Key Species

These are some of the Key Species, or Biodiversity Indicators, that we monitor along our research transects. Each species gives us information about the health of the ecosystem:

The oceans are the world’s heart and lungs, producing half of the world's oxygen and absorbing 30 percent of man-made carbon dioxide. The effects of greenhouse gases is causing oceans to rapidly warm and acidify, water circulation to be altered and dead zones within the ocean depths to expand.
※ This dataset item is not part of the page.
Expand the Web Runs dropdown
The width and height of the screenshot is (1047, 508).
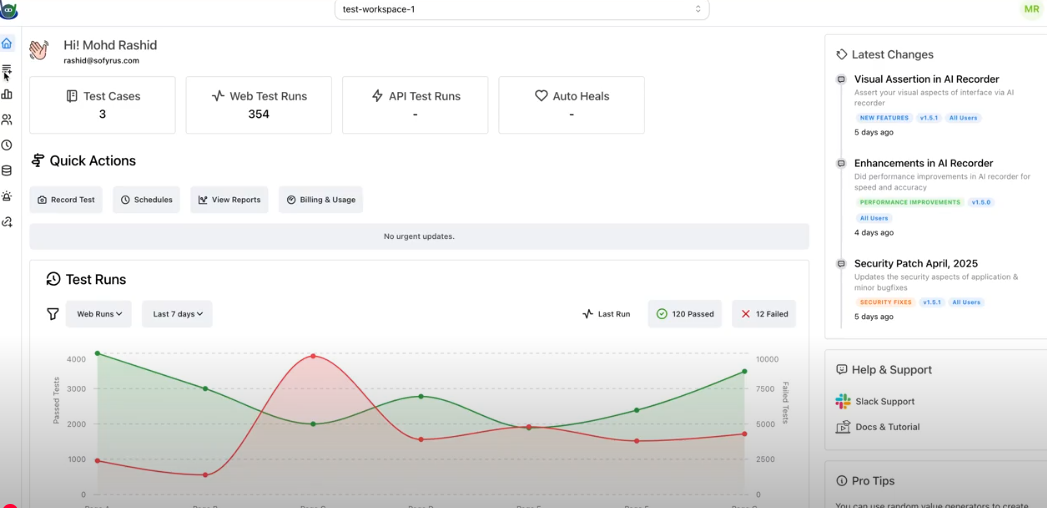(99, 314)
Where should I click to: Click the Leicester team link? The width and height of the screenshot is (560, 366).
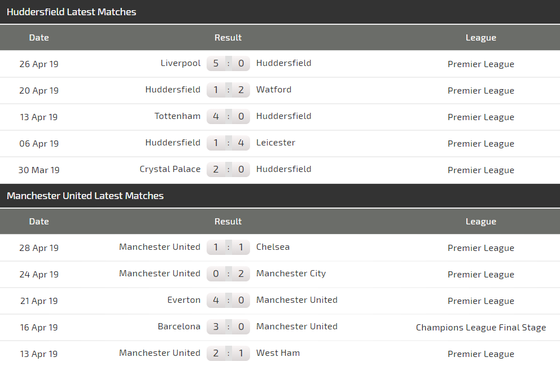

Key Species, or Biodiversity Indicators, help us to answer questions about how ecosystems are responding to man made and natural impacts:

  • Are there signs that the ecosystem is under stress from the effects of greenhouse gases and climate change?
  • Is the ecosystem is regressing, static or regenerating?
  • Is the ecosystem being affected by nutrification due to agricultural runoff or proximity to aquaculture facilities?
  • Are important slow-growing native species like Posidonia oceanica being over-run by faster growing invasive species - with a resulting loss of biodiversity?
  • Is the ecosystem threatened by pressures from commercial fishing?
  • How is the ecosystem being affected by sports fishing and tourism?

For our voluntary work with the SILMAR Project we collect data on key species along two transects running through different ecosystems - one that is now within a protected zone and the other in an unprotected yet abundant area.